──────── SUPPLIED MATERIAL ────────

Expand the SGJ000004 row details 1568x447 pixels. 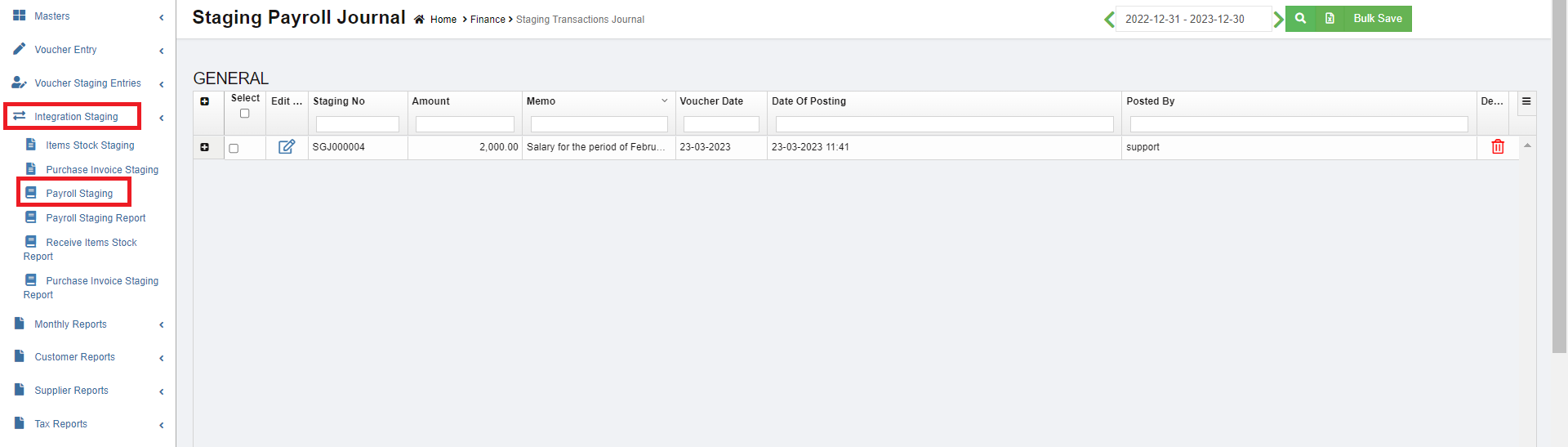(x=204, y=147)
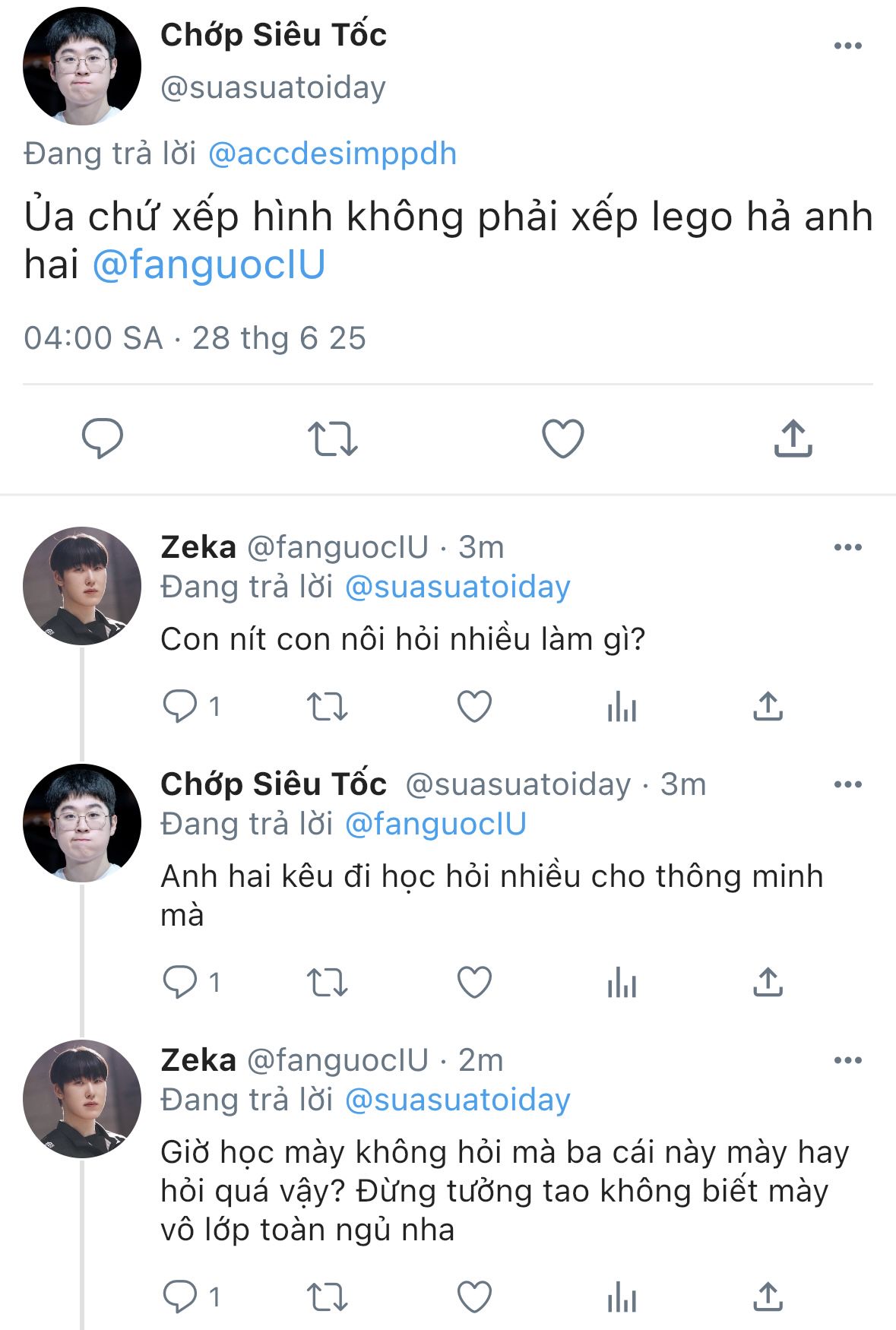The height and width of the screenshot is (1330, 896).
Task: Open more options for the main tweet
Action: 847,46
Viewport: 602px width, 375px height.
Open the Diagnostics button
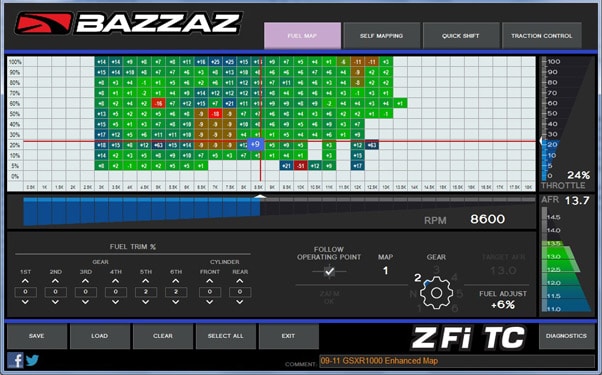click(x=566, y=336)
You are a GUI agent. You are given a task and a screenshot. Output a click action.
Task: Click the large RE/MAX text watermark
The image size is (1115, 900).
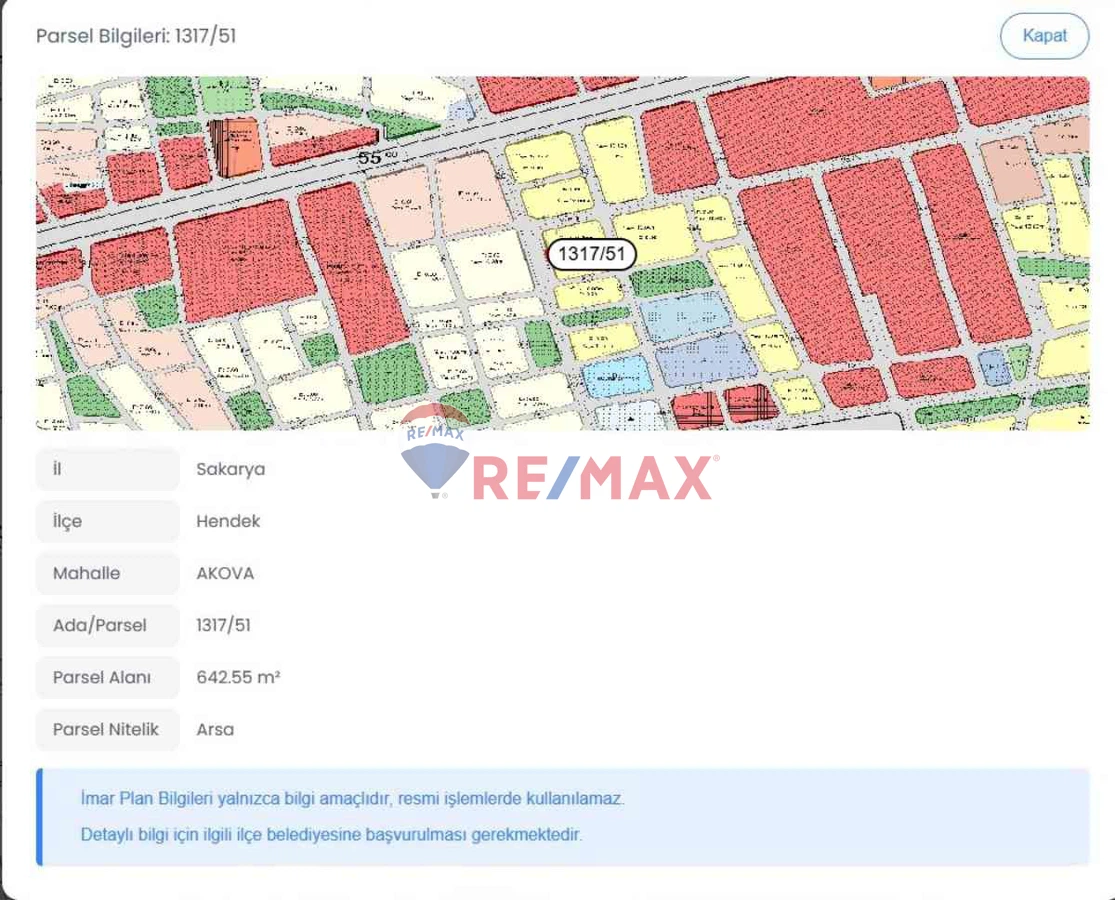(x=593, y=478)
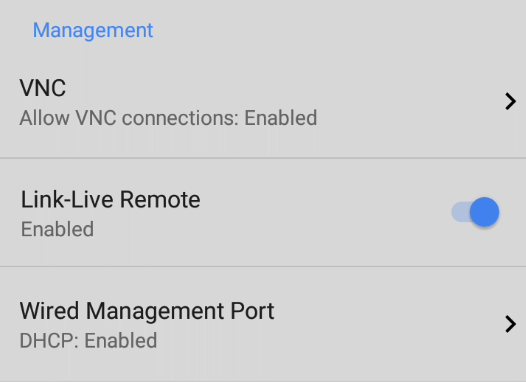
Task: Click the blue knob of Link-Live Remote switch
Action: [484, 212]
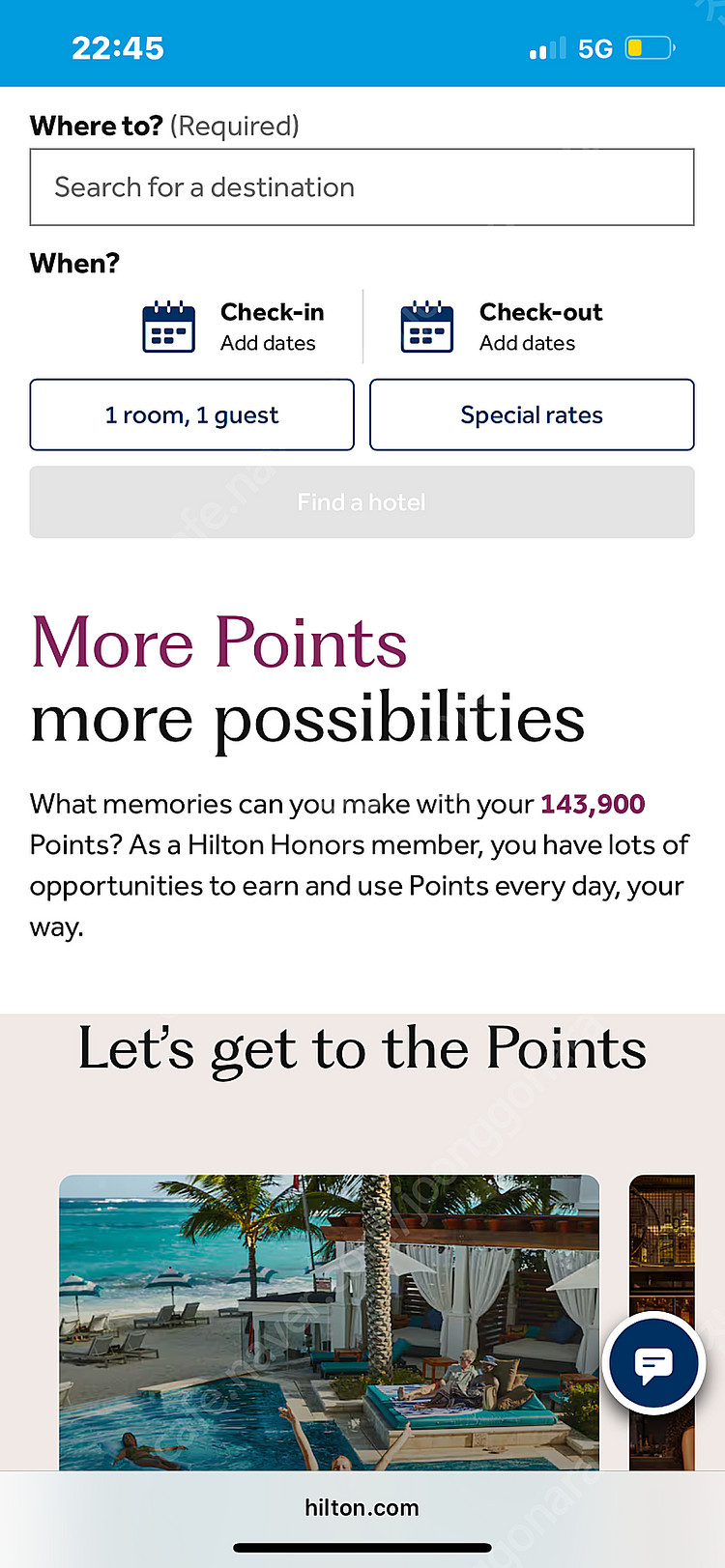Expand the Special rates options
This screenshot has height=1568, width=725.
point(532,415)
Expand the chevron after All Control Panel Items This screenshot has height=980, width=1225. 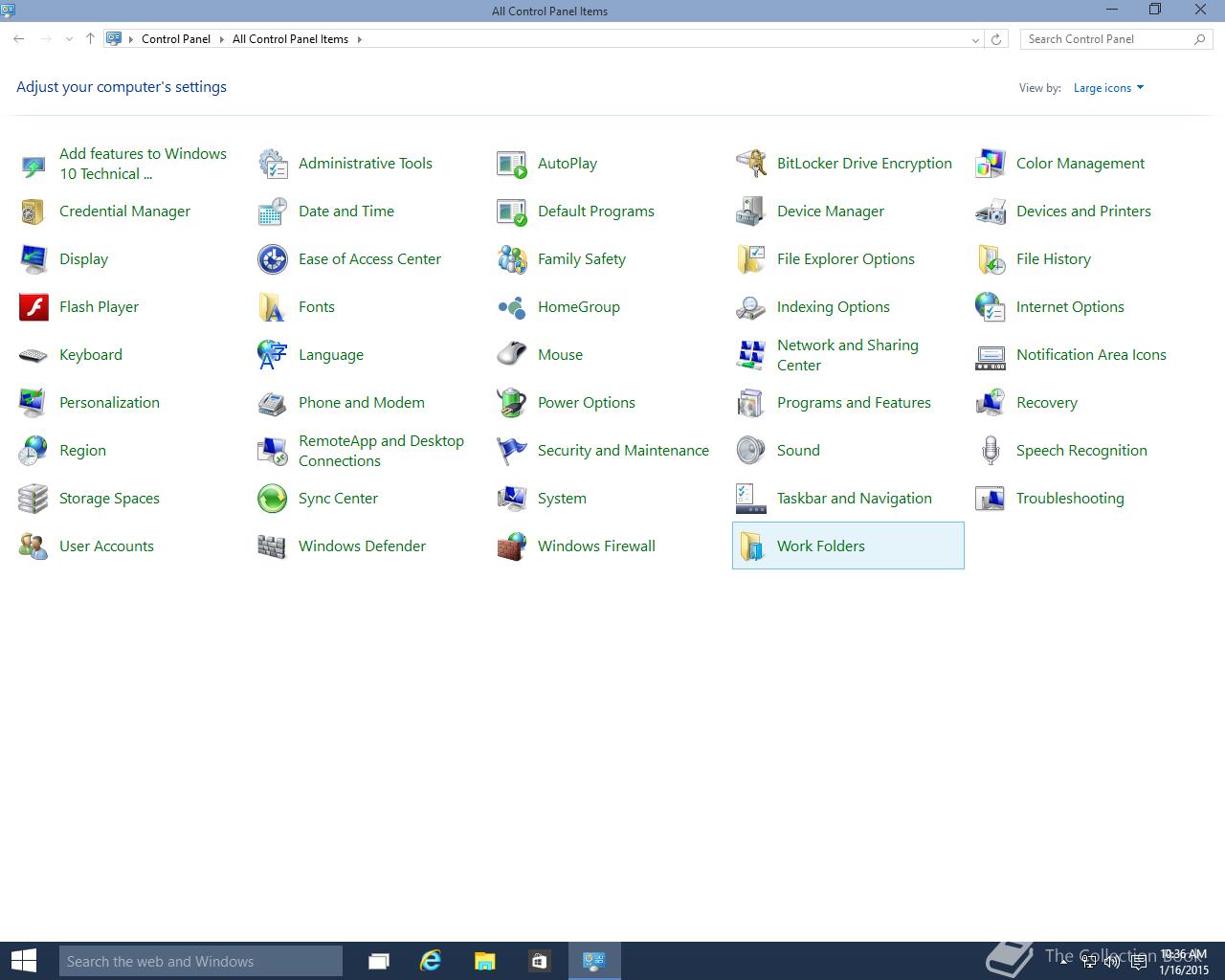point(360,39)
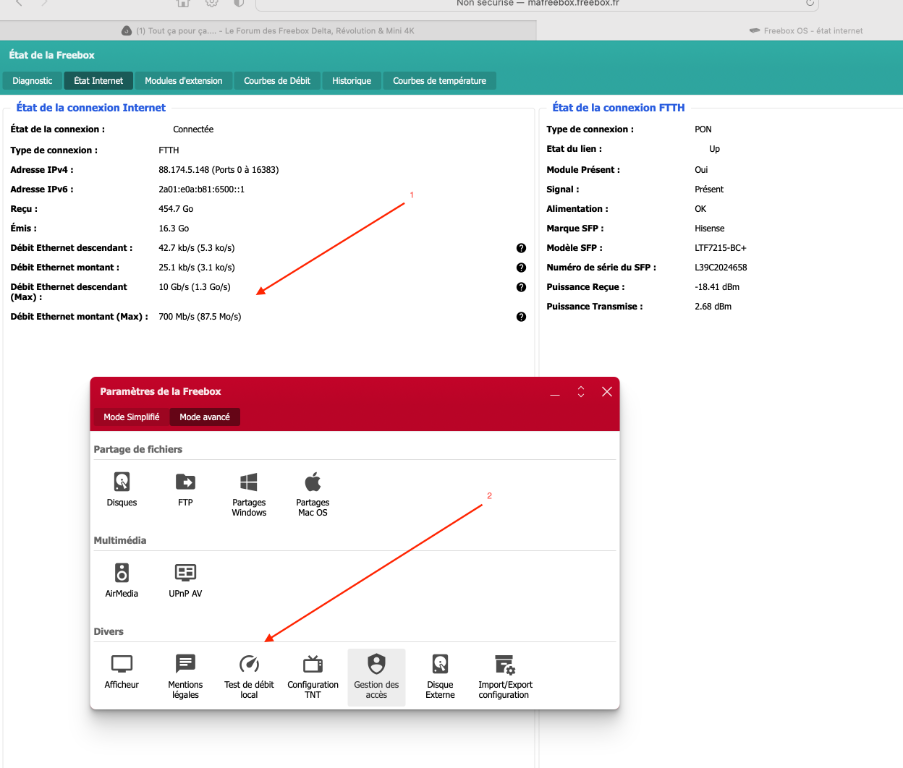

────────

TASK DIRECTIONS:
Look above for the line with "Open the Diagnostics button"; quote it and every line after it, stopping after the line with "Task: Click the large RE/MAX text watermark", exactly, with nothing added and without pictures.

EXERCISE SOLUTION:
Open the Diagnostics button
click(x=566, y=336)
You are a GUI agent. You are given a task and a screenshot. Output a click action.
Task: Click the large RE/MAX text watermark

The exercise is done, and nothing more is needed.